Infos vom Medizinmann
Nach der Hüttenbesichtigung zeigt uns der Medizinmann des Dorfes einige typische Heilpflanzen, Rinden und andere Kräuter für alltägliche Beschwerden. Tatsächlich sind die Massai ein sehr gesundes Volk, das völlig im Einklang mit der Natur lebt. Westliche Einflüsse nehmen jedoch stark zu, erklärte uns Eric, bei den Schulkinder zeigt sich immer mehr das Verlangen nach Smartphone & Co.. Seine Kultur sei eine aussterbende, sagt Eric. Die alten Traditionen verklingen nach und nach, es sei eine Frage der Zeit, wie lange es die Massai so noch gäbe. Das finde ich sehr traurig.

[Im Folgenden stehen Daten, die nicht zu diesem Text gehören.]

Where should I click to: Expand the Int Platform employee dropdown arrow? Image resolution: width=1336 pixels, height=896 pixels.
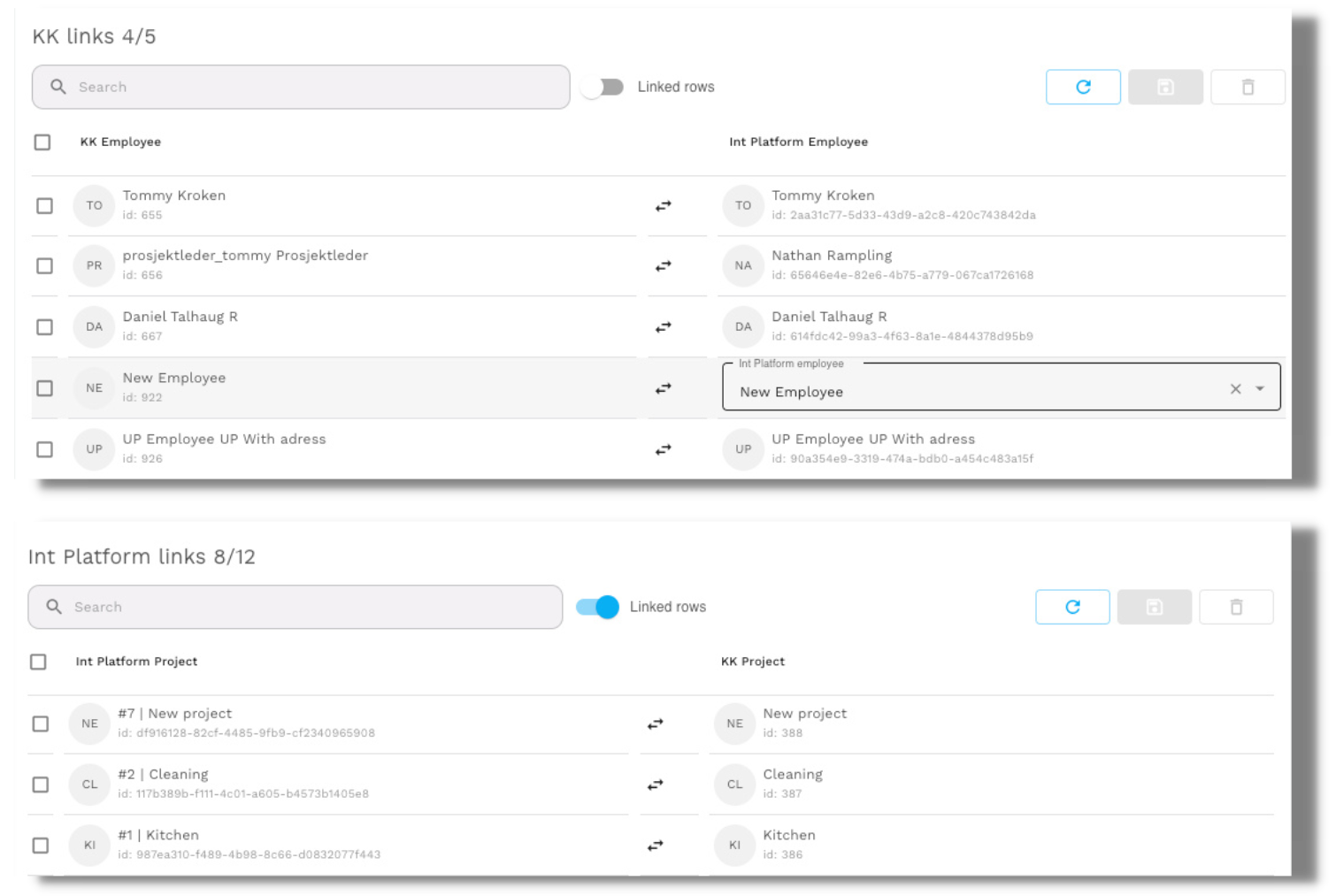[1260, 389]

In der Zwischenzeit hatten alle Frauen des Dorfes einen Markt aufgebaut – in Windeseile, wie mir schien. Jede von ihnen breitete vor sich ihre kleinen selbsthergestellten Waren aus, Ketten, Schmuck, Lesezeichen, Tonfiguren etc, alles Dinge, die wir auch auf den Massai-Märkten in ganz Kenia immer wieder sehen würde, schließlich leben sie überwiegend von deren Verkauf. Wir kauften eine Kleinigkeit, wurden aber nicht gedrängt, mehr zu erwerben. Handeln gehörte dazu, das übernahm Eric.
Da wir für diesen überraschenden Ausflug leider nur eine Stunde Zeit hatten, war es schon soweit, zurückzufahren. Wir verabschiedeten uns und fuhren- randvoll mit Emotionen und Eindrücken- in unsere Lodge zurück. Bis heute denke ich an diese wunderbare und einmalige Erfahrung, an die Herzlichkeit, Unbefangenheit dieser Menschen, die noch heute so leben wie vor Tausenden von Jahren. Ich hoffe sehr, dass die alten Traditionen dieses Volkes noch lange erhalten bleiben und dass die Massai – wie auch andere Naturvölker- die Unterstützung erhalten, die sie benötigen.
Übrigens stehen wir noch heute mit Eric in Kontakt.